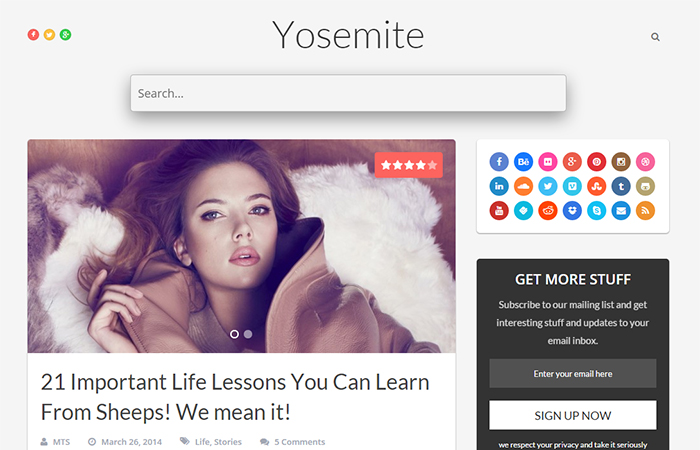700x450 pixels.
Task: Open the 21 Important Life Lessons article
Action: [x=235, y=397]
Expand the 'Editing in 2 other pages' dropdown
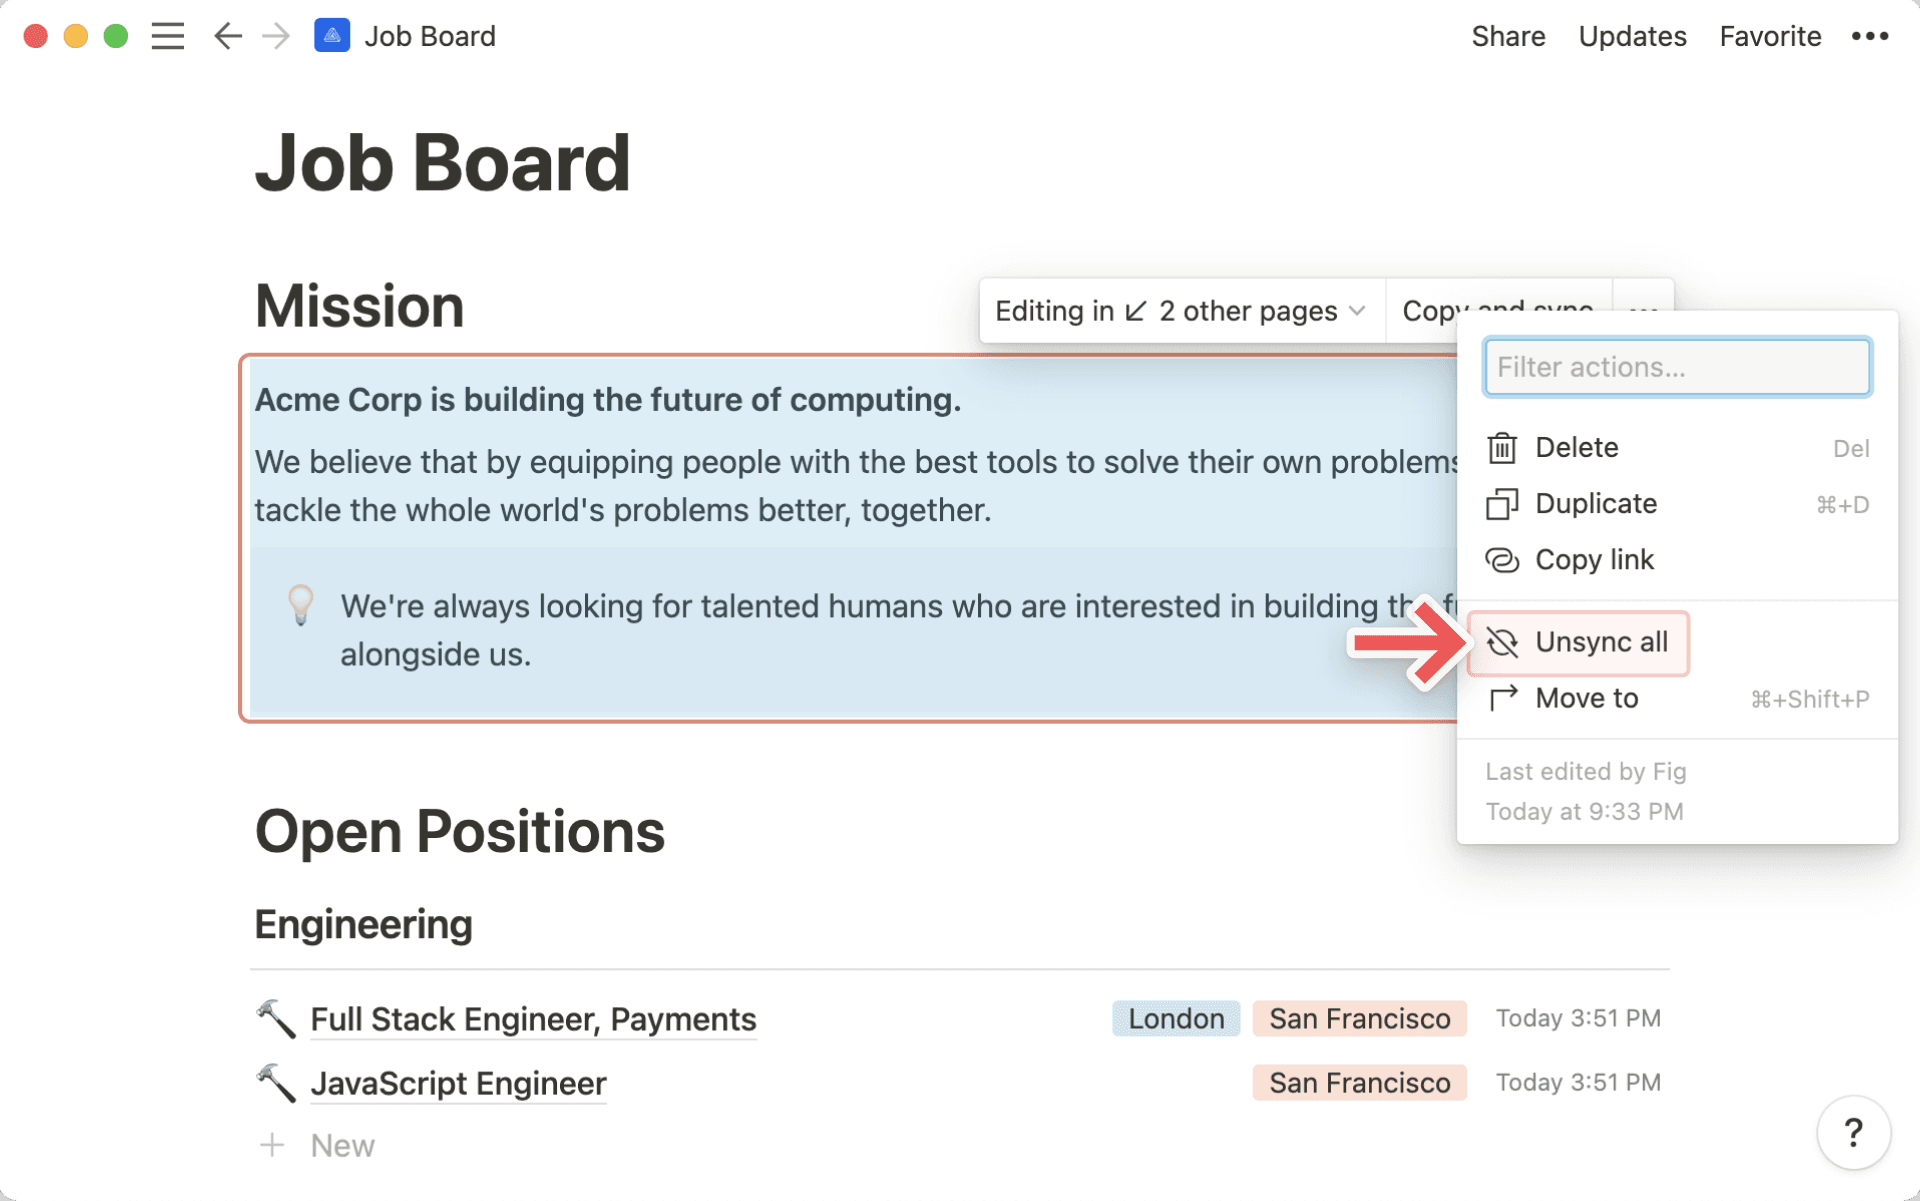This screenshot has height=1201, width=1920. [1180, 311]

Requirements
Show every line of the records that contains the word "dropdown".

Answer to the task
Expand the 'Editing in 2 other pages' dropdown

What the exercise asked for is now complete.